* _Information shown_:
[Start of Attachment]

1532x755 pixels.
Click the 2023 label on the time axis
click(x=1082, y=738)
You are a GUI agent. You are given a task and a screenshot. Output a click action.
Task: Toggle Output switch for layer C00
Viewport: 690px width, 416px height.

[End of Attachment]

* _Exercise_: Your answer should be the lines of the material above that include "Output".

* _Response box_:
You are a GUI agent. You are given a task and a screenshot. Output a click action.
Task: Toggle Output switch for layer C00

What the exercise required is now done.